··· GIVEN RECORDS ···
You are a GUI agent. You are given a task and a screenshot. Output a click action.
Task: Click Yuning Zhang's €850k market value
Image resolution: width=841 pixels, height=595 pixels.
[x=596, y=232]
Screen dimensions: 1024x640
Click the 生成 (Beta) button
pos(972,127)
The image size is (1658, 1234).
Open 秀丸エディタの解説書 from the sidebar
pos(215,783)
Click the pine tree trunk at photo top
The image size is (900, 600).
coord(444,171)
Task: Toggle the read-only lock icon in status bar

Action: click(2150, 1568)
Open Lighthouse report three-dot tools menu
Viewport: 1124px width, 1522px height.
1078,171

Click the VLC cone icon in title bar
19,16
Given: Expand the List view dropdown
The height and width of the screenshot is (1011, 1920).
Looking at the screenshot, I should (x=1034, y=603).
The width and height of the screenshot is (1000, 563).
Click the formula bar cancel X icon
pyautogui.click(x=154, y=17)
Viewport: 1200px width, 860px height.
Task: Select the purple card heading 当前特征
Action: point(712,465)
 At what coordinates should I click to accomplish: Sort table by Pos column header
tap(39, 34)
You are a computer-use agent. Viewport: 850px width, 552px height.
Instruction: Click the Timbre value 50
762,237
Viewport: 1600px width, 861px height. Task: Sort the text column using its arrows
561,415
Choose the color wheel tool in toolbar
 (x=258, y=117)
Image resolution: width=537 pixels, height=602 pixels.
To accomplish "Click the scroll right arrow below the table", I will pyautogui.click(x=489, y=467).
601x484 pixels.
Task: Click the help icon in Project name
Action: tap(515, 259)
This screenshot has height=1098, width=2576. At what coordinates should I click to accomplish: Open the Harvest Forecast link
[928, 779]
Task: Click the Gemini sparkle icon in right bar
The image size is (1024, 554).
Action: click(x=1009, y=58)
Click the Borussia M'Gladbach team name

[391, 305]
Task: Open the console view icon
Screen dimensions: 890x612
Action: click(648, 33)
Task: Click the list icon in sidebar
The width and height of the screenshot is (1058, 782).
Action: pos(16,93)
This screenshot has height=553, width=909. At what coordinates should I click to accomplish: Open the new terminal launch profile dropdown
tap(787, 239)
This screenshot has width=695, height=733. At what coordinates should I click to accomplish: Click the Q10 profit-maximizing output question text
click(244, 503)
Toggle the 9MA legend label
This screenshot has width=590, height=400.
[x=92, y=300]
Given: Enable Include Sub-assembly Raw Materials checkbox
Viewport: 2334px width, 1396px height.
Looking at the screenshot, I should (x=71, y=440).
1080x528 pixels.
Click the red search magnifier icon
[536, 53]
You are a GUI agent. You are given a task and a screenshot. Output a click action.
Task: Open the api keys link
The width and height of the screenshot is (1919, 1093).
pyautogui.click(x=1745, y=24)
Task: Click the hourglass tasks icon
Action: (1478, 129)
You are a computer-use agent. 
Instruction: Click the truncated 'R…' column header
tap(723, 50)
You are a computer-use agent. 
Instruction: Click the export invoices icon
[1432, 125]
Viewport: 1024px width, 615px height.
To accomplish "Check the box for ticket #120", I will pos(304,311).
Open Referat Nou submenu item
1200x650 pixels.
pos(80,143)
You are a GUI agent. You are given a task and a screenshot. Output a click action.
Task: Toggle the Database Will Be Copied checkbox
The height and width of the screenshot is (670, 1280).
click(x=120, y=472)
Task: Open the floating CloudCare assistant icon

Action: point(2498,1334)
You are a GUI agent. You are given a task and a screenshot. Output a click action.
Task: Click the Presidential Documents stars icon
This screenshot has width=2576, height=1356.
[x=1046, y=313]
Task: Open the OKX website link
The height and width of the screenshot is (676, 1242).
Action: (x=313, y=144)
···
WORK TO COMPLETE: Return every line of the records above without any change.

FINISHED ANSWER:
You are a GUI agent. You are given a task and a screenshot. Output a click action.
Task: Click Yuning Zhang's €850k market value
Image resolution: width=841 pixels, height=595 pixels.
[x=596, y=232]
Screen dimensions: 1024x640
Click the 生成 (Beta) button
pos(972,127)
The image size is (1658, 1234).
Open 秀丸エディタの解説書 from the sidebar
pos(215,783)
Click the pine tree trunk at photo top
The image size is (900, 600).
coord(444,171)
Task: Toggle the read-only lock icon in status bar

Action: click(2150, 1568)
Open Lighthouse report three-dot tools menu
Viewport: 1124px width, 1522px height.
1078,171

Click the VLC cone icon in title bar
19,16
Given: Expand the List view dropdown
The height and width of the screenshot is (1011, 1920).
Looking at the screenshot, I should (x=1034, y=603).
The width and height of the screenshot is (1000, 563).
Click the formula bar cancel X icon
pyautogui.click(x=154, y=17)
Viewport: 1200px width, 860px height.
Task: Select the purple card heading 当前特征
Action: point(712,465)
 At what coordinates should I click to accomplish: Sort table by Pos column header
tap(39, 34)
You are a computer-use agent. Viewport: 850px width, 552px height.
Instruction: Click the Timbre value 50
762,237
Viewport: 1600px width, 861px height. Task: Sort the text column using its arrows
561,415
Choose the color wheel tool in toolbar
 (x=258, y=117)
Image resolution: width=537 pixels, height=602 pixels.
To accomplish "Click the scroll right arrow below the table", I will pyautogui.click(x=489, y=467).
601x484 pixels.
Task: Click the help icon in Project name
Action: tap(515, 259)
This screenshot has height=1098, width=2576. At what coordinates should I click to accomplish: Open the Harvest Forecast link
[928, 779]
Task: Click the Gemini sparkle icon in right bar
The image size is (1024, 554).
Action: click(x=1009, y=58)
Click the Borussia M'Gladbach team name

[391, 305]
Task: Open the console view icon
Screen dimensions: 890x612
Action: click(648, 33)
Task: Click the list icon in sidebar
The width and height of the screenshot is (1058, 782).
Action: pos(16,93)
This screenshot has height=553, width=909. At what coordinates should I click to accomplish: Open the new terminal launch profile dropdown
tap(787, 239)
This screenshot has width=695, height=733. At what coordinates should I click to accomplish: Click the Q10 profit-maximizing output question text
click(244, 503)
Toggle the 9MA legend label
This screenshot has width=590, height=400.
[x=92, y=300]
Given: Enable Include Sub-assembly Raw Materials checkbox
Viewport: 2334px width, 1396px height.
Looking at the screenshot, I should (x=71, y=440).
1080x528 pixels.
Click the red search magnifier icon
[536, 53]
You are a GUI agent. You are given a task and a screenshot. Output a click action.
Task: Open the api keys link
The width and height of the screenshot is (1919, 1093).
pyautogui.click(x=1745, y=24)
Task: Click the hourglass tasks icon
Action: (1478, 129)
You are a computer-use agent. 
Instruction: Click the truncated 'R…' column header
tap(723, 50)
You are a computer-use agent. 
Instruction: Click the export invoices icon
[1432, 125]
Viewport: 1024px width, 615px height.
To accomplish "Check the box for ticket #120", I will pos(304,311).
Open Referat Nou submenu item
1200x650 pixels.
pos(80,143)
You are a GUI agent. You are given a task and a screenshot. Output a click action.
Task: Toggle the Database Will Be Copied checkbox
The height and width of the screenshot is (670, 1280).
click(x=120, y=472)
Task: Open the floating CloudCare assistant icon

Action: point(2498,1334)
You are a GUI agent. You are given a task and a screenshot. Output a click action.
Task: Click the Presidential Documents stars icon
This screenshot has width=2576, height=1356.
[x=1046, y=313]
Task: Open the OKX website link
The height and width of the screenshot is (676, 1242).
Action: (x=313, y=144)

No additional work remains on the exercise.